** Opening Supplied data block **

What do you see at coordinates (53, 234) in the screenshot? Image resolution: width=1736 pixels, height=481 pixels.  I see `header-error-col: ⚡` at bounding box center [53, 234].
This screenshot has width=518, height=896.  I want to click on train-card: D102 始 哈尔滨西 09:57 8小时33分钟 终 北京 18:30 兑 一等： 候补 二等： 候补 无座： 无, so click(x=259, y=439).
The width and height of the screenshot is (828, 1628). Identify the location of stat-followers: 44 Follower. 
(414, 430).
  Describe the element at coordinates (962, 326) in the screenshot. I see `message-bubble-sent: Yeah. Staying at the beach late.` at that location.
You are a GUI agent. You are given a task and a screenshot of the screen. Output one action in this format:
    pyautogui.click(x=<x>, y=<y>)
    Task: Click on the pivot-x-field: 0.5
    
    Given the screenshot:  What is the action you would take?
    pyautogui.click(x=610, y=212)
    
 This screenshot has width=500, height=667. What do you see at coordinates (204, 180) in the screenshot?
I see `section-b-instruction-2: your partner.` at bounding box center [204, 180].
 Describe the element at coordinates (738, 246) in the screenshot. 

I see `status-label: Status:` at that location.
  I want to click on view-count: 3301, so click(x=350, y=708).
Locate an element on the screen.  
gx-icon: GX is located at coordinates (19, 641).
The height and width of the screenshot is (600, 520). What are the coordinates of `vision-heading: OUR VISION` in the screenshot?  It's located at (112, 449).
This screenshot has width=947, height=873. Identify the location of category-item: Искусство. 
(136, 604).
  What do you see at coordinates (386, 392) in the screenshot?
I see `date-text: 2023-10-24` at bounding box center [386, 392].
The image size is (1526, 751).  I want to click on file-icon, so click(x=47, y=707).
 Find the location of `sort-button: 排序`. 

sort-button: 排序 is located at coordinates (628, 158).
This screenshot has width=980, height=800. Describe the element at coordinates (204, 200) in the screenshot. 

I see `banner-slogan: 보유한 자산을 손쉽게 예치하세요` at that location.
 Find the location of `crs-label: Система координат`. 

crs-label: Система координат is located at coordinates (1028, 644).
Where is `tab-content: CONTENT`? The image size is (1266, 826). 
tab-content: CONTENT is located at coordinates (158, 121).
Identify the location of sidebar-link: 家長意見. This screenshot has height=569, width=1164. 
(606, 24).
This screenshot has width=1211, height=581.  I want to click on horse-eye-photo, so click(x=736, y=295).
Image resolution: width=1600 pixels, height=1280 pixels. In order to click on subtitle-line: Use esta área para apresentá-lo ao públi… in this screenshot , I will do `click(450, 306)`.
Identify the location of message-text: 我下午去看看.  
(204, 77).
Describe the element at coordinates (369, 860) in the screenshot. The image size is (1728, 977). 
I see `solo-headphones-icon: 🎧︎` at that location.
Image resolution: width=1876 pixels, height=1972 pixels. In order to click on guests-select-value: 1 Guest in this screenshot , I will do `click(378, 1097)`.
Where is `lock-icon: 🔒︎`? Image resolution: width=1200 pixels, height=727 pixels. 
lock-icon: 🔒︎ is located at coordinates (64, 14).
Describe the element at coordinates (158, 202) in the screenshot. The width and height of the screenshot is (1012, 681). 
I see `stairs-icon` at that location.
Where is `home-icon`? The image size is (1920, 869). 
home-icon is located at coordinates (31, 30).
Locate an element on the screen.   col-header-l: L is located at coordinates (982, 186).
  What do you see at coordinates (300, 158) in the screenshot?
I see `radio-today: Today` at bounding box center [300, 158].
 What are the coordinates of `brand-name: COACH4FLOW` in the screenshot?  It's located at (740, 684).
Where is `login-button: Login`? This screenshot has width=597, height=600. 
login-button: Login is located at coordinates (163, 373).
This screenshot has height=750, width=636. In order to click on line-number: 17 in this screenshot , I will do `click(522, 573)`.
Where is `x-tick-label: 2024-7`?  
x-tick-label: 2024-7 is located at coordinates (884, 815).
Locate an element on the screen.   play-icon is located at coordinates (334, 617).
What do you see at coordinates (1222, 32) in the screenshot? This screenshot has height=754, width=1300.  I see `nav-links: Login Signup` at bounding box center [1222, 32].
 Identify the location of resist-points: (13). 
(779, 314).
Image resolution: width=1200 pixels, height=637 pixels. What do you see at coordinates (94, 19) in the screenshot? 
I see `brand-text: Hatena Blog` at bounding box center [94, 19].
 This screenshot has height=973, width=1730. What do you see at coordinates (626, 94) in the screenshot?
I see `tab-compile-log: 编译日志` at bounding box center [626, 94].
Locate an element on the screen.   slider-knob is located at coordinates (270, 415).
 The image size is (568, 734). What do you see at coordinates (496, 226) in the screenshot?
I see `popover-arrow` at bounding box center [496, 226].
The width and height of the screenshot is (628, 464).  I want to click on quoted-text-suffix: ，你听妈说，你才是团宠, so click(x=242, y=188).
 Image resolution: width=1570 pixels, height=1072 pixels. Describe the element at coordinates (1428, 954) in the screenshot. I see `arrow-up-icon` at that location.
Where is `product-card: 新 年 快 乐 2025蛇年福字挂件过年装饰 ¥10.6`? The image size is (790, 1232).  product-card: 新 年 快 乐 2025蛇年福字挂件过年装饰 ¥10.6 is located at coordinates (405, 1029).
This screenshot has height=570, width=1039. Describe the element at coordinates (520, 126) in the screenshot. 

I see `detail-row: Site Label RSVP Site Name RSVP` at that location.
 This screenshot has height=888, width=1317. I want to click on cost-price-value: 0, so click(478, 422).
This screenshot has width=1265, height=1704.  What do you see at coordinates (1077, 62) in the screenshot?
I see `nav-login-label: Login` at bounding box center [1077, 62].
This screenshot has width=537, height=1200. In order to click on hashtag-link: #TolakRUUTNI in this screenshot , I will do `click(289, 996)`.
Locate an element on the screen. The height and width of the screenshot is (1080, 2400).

** Closing Supplied data block **

Your task:
Give again, word for word, the lines above that start with the line containing "is (1920, 869)." and end with the line containing "center [626, 94].", including both of those lines.

Reply:
Where is `home-icon`? The image size is (1920, 869). 
home-icon is located at coordinates (31, 30).
Locate an element on the screen.   col-header-l: L is located at coordinates (982, 186).
  What do you see at coordinates (300, 158) in the screenshot?
I see `radio-today: Today` at bounding box center [300, 158].
 What are the coordinates of `brand-name: COACH4FLOW` in the screenshot?  It's located at (740, 684).
Where is `login-button: Login`? This screenshot has width=597, height=600. 
login-button: Login is located at coordinates (163, 373).
This screenshot has height=750, width=636. In order to click on line-number: 17 in this screenshot , I will do `click(522, 573)`.
Where is `x-tick-label: 2024-7`?  
x-tick-label: 2024-7 is located at coordinates (884, 815).
Locate an element on the screen.   play-icon is located at coordinates (334, 617).
What do you see at coordinates (1222, 32) in the screenshot? This screenshot has height=754, width=1300.  I see `nav-links: Login Signup` at bounding box center [1222, 32].
 Identify the location of resist-points: (13). 
(779, 314).
Image resolution: width=1200 pixels, height=637 pixels. What do you see at coordinates (94, 19) in the screenshot? 
I see `brand-text: Hatena Blog` at bounding box center [94, 19].
 This screenshot has height=973, width=1730. What do you see at coordinates (626, 94) in the screenshot?
I see `tab-compile-log: 编译日志` at bounding box center [626, 94].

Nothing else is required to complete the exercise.